**Input**:
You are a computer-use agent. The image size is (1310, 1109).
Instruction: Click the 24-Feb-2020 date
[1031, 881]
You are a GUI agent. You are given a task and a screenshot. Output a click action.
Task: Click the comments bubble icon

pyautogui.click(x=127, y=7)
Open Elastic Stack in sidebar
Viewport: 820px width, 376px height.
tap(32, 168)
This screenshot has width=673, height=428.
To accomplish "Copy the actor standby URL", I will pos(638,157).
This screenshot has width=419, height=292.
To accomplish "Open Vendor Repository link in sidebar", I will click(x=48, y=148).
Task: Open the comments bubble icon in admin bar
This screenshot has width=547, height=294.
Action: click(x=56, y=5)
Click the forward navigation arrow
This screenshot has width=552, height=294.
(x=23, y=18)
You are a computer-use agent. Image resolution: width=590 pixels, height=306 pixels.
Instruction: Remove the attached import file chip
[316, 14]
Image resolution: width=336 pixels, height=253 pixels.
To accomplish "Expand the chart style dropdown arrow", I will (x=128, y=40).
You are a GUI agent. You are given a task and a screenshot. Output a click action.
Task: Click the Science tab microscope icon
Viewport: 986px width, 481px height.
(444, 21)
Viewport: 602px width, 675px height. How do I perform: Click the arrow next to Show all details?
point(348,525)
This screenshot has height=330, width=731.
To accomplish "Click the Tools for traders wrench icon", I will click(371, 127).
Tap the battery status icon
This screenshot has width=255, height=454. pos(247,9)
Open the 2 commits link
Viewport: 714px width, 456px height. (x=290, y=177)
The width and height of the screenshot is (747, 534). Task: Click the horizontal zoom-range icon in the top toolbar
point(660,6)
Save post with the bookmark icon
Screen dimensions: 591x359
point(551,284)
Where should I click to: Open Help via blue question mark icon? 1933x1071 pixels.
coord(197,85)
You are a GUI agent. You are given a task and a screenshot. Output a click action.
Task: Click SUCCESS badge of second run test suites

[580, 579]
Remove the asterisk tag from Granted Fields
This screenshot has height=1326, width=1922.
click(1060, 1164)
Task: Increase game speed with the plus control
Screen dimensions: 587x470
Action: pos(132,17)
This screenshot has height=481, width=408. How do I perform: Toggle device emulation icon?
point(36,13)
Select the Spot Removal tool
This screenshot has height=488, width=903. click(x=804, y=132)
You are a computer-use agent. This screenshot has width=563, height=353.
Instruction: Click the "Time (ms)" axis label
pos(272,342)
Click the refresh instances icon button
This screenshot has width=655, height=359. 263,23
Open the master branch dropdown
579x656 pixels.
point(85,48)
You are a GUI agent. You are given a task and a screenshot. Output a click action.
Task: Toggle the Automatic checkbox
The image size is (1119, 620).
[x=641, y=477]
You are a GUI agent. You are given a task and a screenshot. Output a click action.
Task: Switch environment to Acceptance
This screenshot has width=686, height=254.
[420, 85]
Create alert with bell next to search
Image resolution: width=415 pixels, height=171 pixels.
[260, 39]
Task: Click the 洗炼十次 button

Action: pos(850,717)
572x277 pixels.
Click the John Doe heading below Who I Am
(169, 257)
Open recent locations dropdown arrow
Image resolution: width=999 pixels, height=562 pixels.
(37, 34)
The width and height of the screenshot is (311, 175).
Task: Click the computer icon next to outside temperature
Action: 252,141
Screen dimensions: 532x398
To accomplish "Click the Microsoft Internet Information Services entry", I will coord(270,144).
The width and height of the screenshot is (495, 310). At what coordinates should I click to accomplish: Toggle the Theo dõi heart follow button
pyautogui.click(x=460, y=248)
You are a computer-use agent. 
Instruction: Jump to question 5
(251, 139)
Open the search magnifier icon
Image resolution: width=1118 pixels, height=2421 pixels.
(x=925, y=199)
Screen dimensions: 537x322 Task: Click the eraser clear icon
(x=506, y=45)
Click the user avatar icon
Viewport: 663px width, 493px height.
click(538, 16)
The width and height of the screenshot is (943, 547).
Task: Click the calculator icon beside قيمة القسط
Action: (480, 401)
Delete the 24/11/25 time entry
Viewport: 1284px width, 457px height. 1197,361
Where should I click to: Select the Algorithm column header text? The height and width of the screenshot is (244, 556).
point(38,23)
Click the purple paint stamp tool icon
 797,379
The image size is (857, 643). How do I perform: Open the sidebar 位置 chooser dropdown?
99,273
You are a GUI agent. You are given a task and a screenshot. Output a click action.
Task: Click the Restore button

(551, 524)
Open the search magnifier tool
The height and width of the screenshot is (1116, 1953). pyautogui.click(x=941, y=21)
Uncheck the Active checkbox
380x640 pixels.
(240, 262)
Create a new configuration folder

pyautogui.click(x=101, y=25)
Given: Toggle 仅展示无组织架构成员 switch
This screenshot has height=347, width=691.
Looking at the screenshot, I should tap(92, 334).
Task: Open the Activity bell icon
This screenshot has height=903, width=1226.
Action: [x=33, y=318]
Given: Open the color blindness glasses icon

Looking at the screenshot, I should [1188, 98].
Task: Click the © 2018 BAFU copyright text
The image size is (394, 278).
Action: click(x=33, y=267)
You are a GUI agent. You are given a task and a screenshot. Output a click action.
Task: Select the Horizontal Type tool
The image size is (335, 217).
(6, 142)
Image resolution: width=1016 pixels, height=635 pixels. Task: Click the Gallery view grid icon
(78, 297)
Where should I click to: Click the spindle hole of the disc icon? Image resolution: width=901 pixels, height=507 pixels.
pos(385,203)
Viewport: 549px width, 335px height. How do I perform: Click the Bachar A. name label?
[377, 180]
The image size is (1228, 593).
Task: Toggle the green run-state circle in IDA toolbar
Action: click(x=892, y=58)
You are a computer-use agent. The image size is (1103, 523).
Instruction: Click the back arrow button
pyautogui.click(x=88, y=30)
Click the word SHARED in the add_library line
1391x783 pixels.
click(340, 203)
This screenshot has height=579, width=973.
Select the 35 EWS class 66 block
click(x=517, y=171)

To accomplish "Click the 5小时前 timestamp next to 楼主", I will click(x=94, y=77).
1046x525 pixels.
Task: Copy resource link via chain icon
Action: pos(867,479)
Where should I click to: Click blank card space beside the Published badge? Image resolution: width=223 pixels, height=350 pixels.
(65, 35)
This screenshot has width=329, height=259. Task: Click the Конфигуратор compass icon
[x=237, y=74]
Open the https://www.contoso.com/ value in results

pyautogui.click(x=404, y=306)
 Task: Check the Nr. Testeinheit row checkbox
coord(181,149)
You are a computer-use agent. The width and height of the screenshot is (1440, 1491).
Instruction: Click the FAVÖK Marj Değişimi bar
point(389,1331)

**Written request**: Give everything from the line containing "Image resolution: width=336" down to the line containing "Viewport: 714px width, 456px" as a Markdown table with the columns No. and Text, numbering each row and leaving out any blank lines.

**Solution**:
| No. | Text |
|---|---|
| 1 | Image resolution: width=336 pixels, height=253 pixels. |
| 2 | To accomplish "Expand the chart style dropdown arrow", I will (x=128, y=40). |
| 3 | You are a GUI agent. You are given a task and a screenshot. Output a click action. |
| 4 | Task: Click the Science tab microscope icon |
| 5 | Viewport: 986px width, 481px height. |
| 6 | (444, 21) |
| 7 | Viewport: 602px width, 675px height. How do I perform: Click the arrow next to Show all details? |
| 8 | point(348,525) |
| 9 | This screenshot has height=330, width=731. |
| 10 | To accomplish "Click the Tools for traders wrench icon", I will click(371, 127). |
| 11 | Tap the battery status icon |
| 12 | This screenshot has width=255, height=454. pos(247,9) |
| 13 | Open the 2 commits link |
| 14 | Viewport: 714px width, 456px height. (x=290, y=177) |